I have a older Shindawa string trimmer, model SE18U Serial # 4055178. The fuel pump on the carb is bad. It has a TK 4J8WB1 Carburetor. This is a slide throttle carb. Does anyone know where I can get a new carb? or possible a new rebuild kit. My carburetor catalogs don't list the TK carbs. Thanks for the help.


----------



## 30yearTech (Sep 14, 2006)

Probably going to have to try a Shindaiwa dealer and see if it's still available. I have yet been able to outsource TK carburetors.


----------



## RKDOC (Jun 20, 2006)

this trimmer is old enough that Shindawa does not list it any more. Thanks 30 Year Tech.


----------



## bill18163 (Jun 16, 2011)

*TK Carb*

I have a string trimmer that is 24 years old. I bought it in 1987. I have never had to do anything to it other than regular maintenance such as spark plugs,air filters,cleaning and remove carbon from exhaust port once in a while. It has a Kawasaki TD33 engine and was sold by TCM Power. I just bought a new one from them. Same engine and built almost the same as the old one. Just cost a little more than the one 24 years ago!!! Anyway. I was going to post on this forum today(my first post) and ask if anyone could help me ID the carb on my old machine.

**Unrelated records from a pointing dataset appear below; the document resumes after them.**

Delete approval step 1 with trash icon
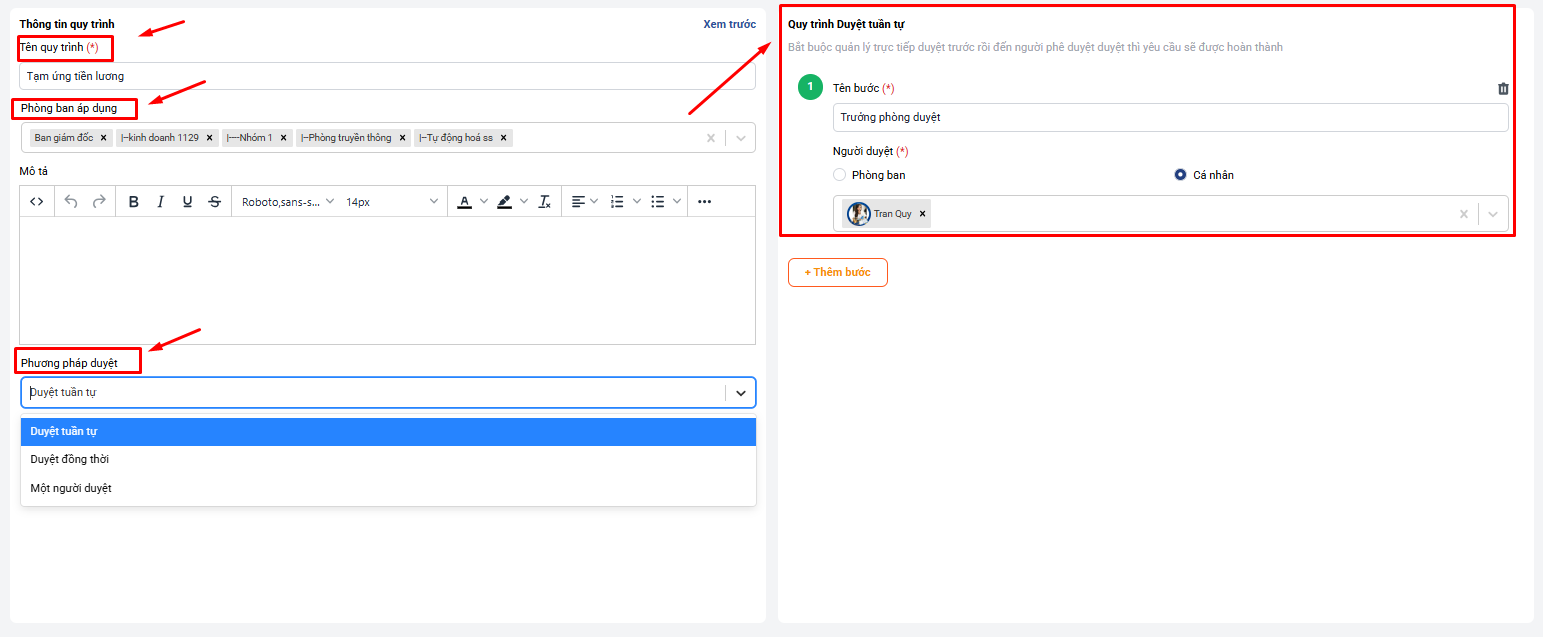[x=1502, y=89]
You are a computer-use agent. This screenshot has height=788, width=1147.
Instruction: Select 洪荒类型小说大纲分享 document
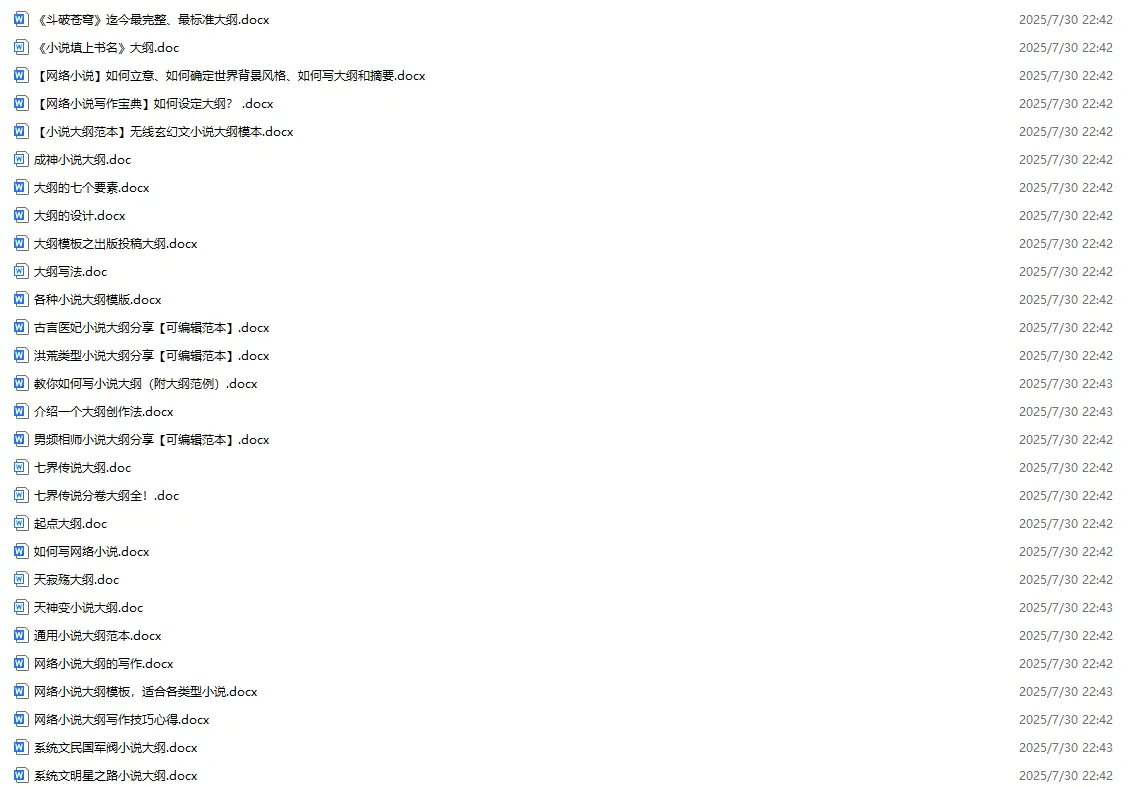tap(151, 356)
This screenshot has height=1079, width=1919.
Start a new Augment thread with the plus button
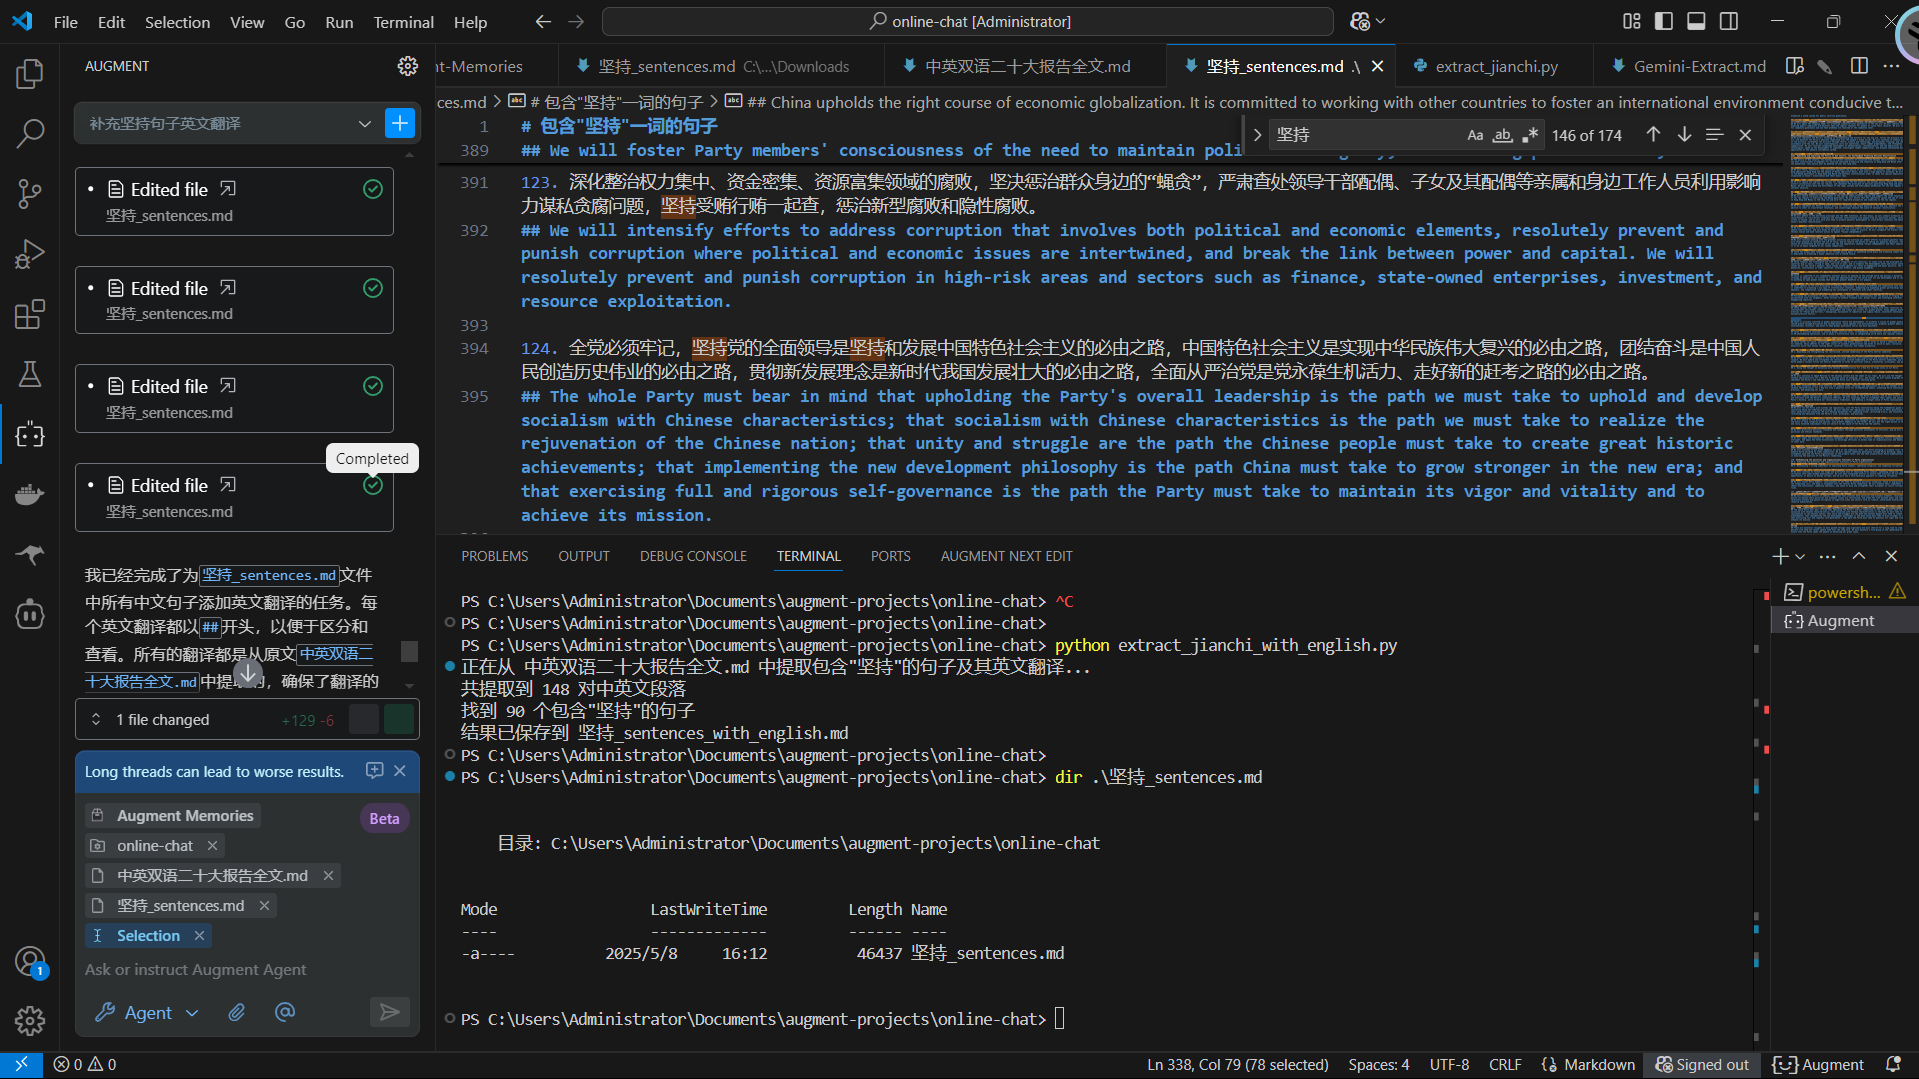[399, 122]
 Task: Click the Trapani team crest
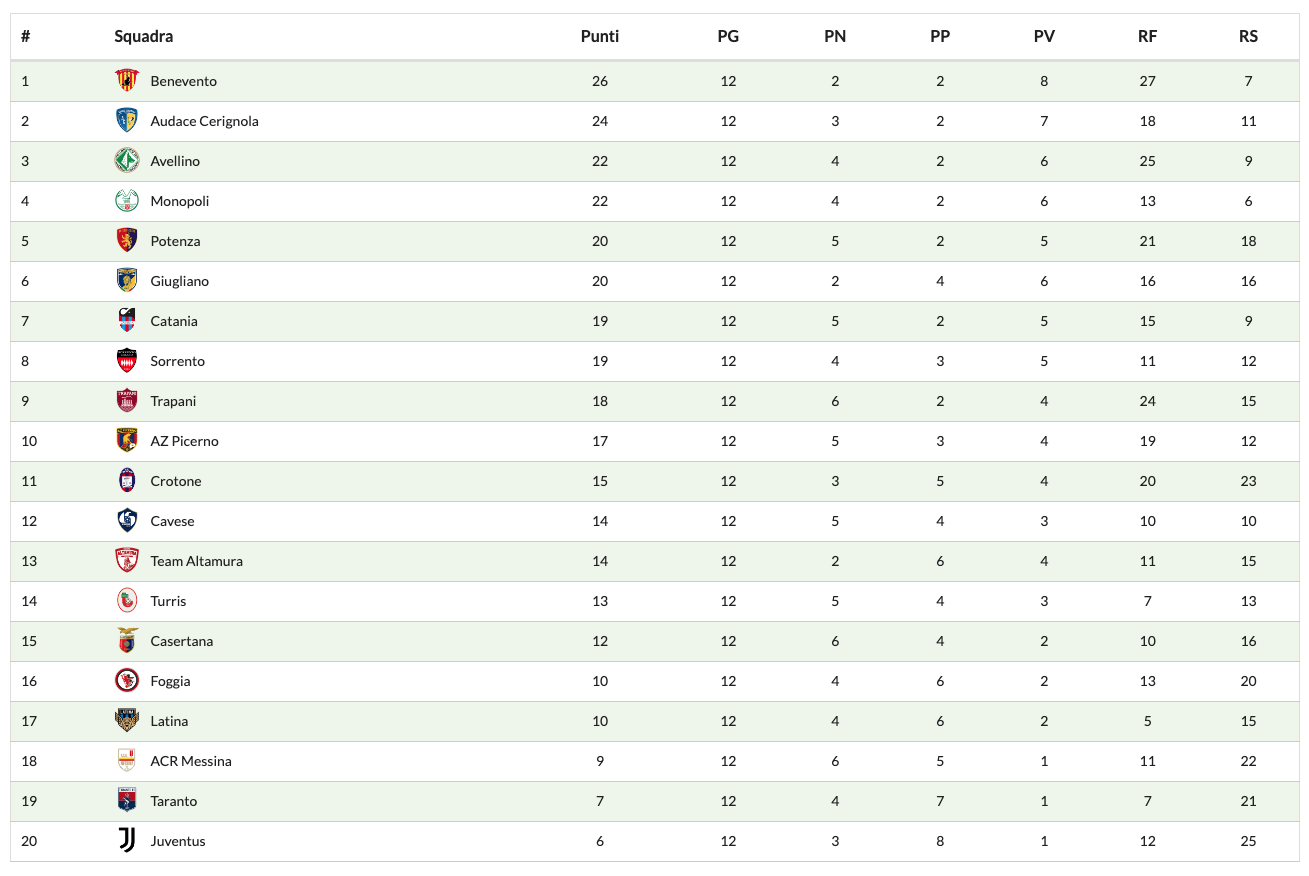[126, 401]

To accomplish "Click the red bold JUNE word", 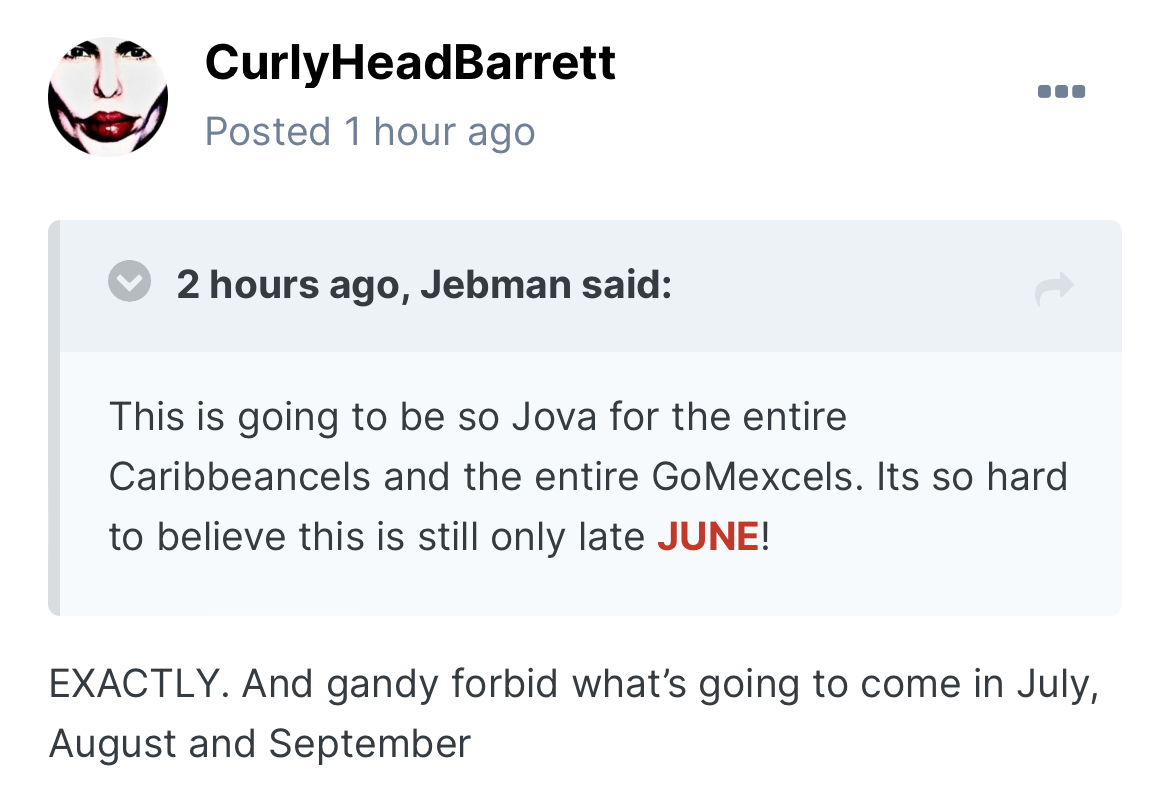I will click(x=708, y=537).
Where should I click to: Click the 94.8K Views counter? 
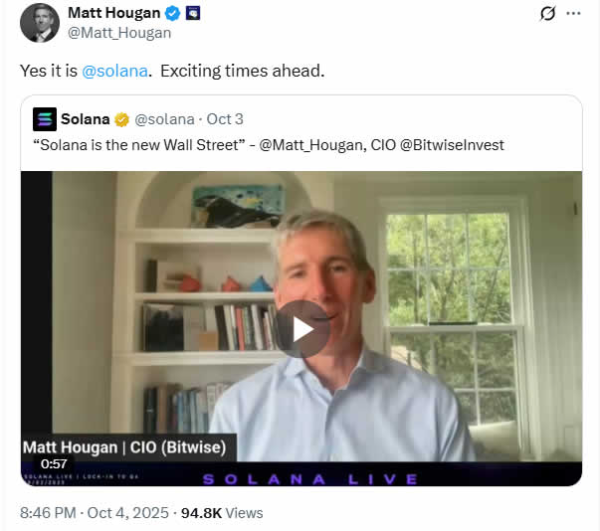tap(222, 513)
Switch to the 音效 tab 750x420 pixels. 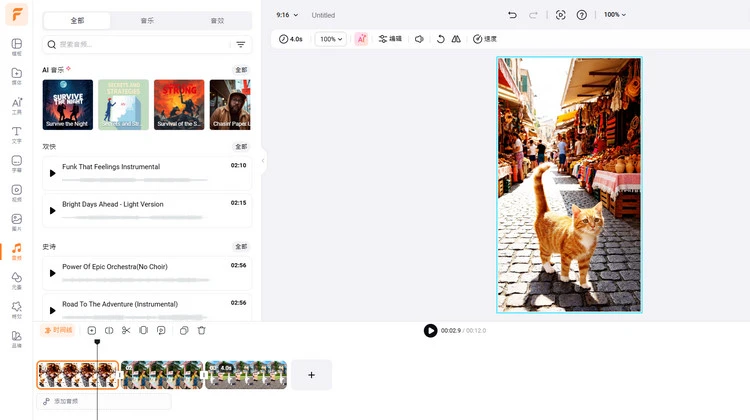pyautogui.click(x=217, y=20)
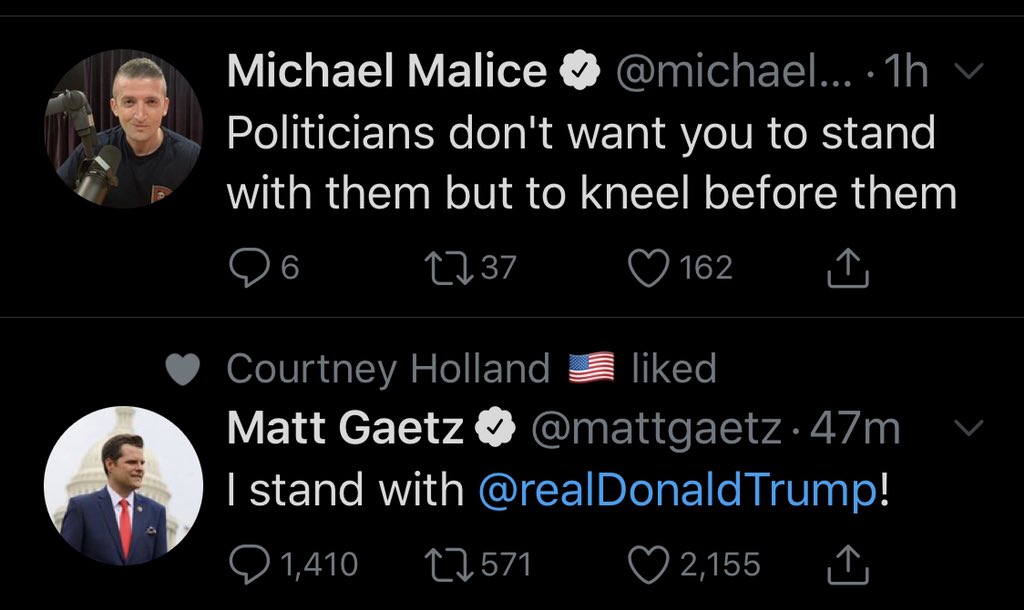Image resolution: width=1024 pixels, height=610 pixels.
Task: Like Michael Malice's tweet
Action: tap(647, 267)
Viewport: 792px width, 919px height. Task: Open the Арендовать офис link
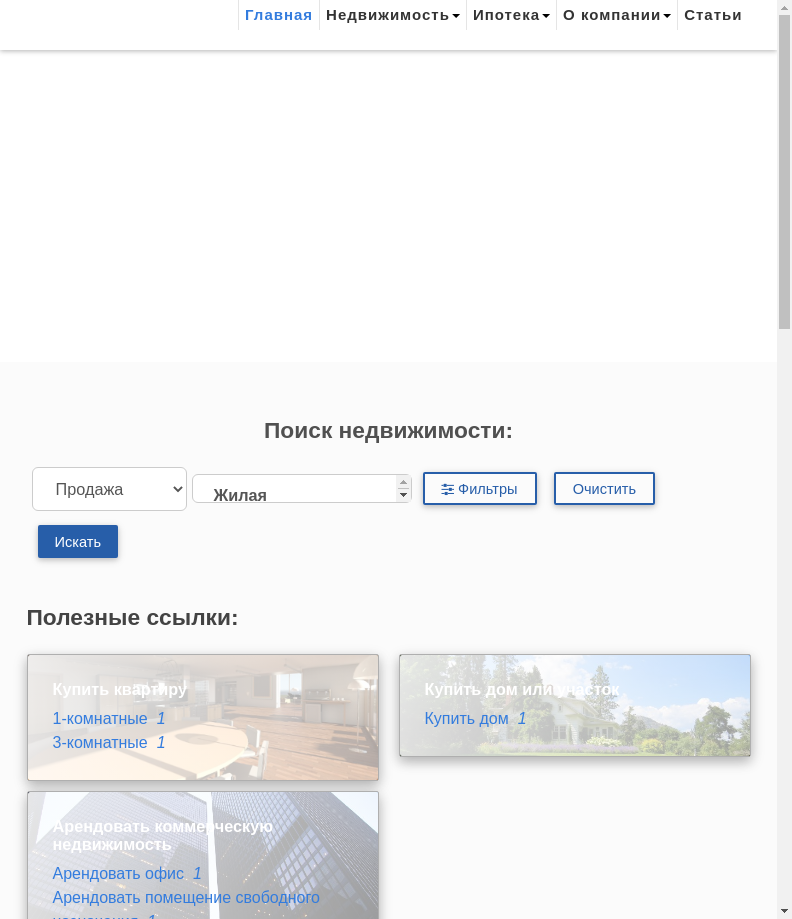[x=118, y=873]
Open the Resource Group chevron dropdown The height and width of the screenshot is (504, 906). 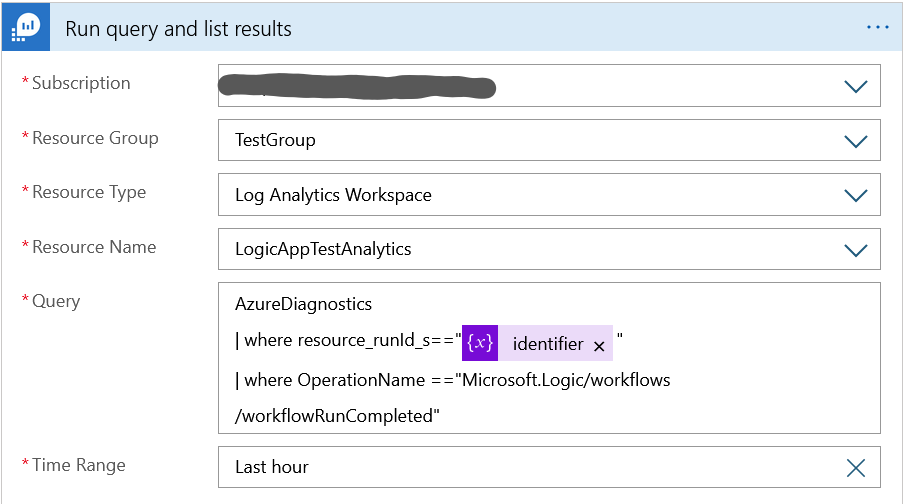(856, 140)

It has a TK logo with Japan written under it and what looks like 5G0850B stamped on the carb. Then I ran across this post so I guess I have what is called a TK carb. I am going to rebuild the carb because it just started acting up on me. One of the problems that I had was that the air filter housing warped and let dirt into the air filter area more than normal. Most of it got trapped in the sponge air filter but some dirt,etc. got past and the entrance to the carb was dirty so I assume a lot got inside the carb over time also. Can anyone direct me to rebuild instructions and a blow out view of this carb. I only know of two places that I have found to buy the kit for rebuilding the carb plus other parts I need. I do have a blow out view of the carb in my parts list but no rebuild instructions.


----------